▸ GOAL: Add 66 to every coordinate in the answers, and reproduce the records starting at the line that contains "You are a GUI" and ending after the line that contains "(x=639, y=505)", requests included. Omit the pictures.

▸ DATA TO PROCESS:
((
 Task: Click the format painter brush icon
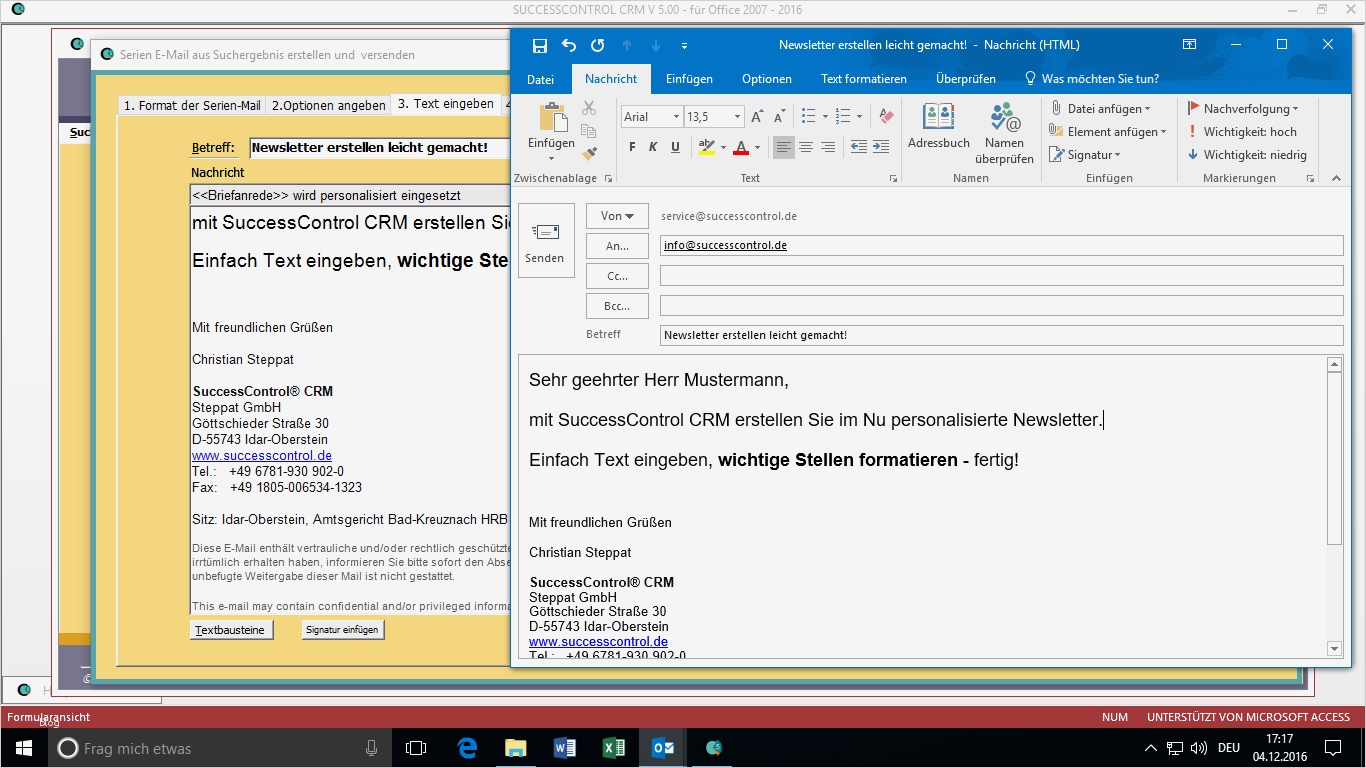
))
((
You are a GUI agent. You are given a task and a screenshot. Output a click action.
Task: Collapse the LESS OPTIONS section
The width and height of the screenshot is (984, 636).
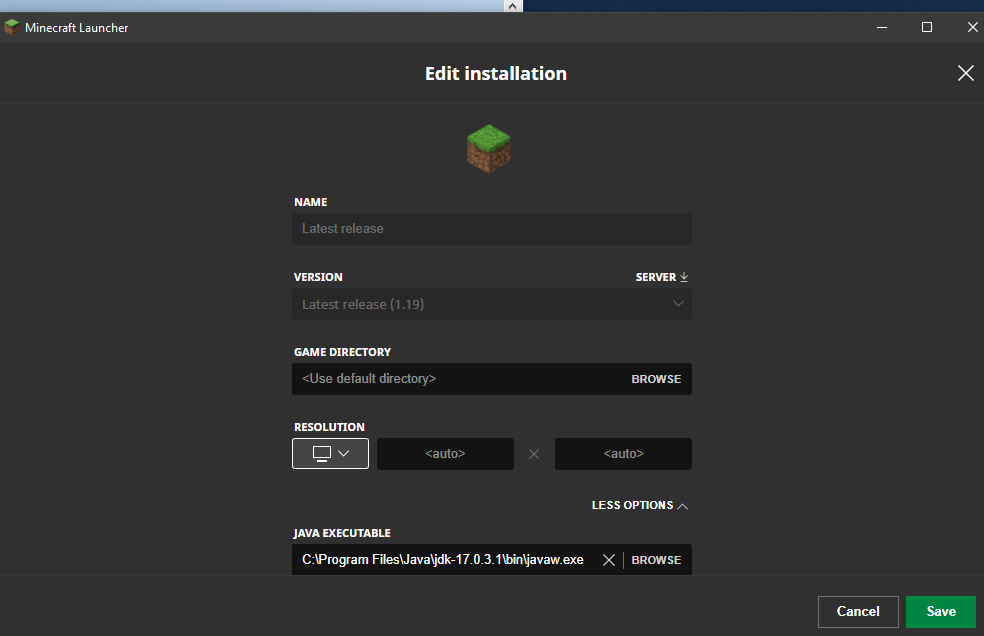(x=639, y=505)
))
▸ FINAL RESULT:
You are a GUI agent. You are given a task and a screenshot. Output a click action.
Task: Collapse the LESS OPTIONS section
The width and height of the screenshot is (984, 636).
(x=705, y=571)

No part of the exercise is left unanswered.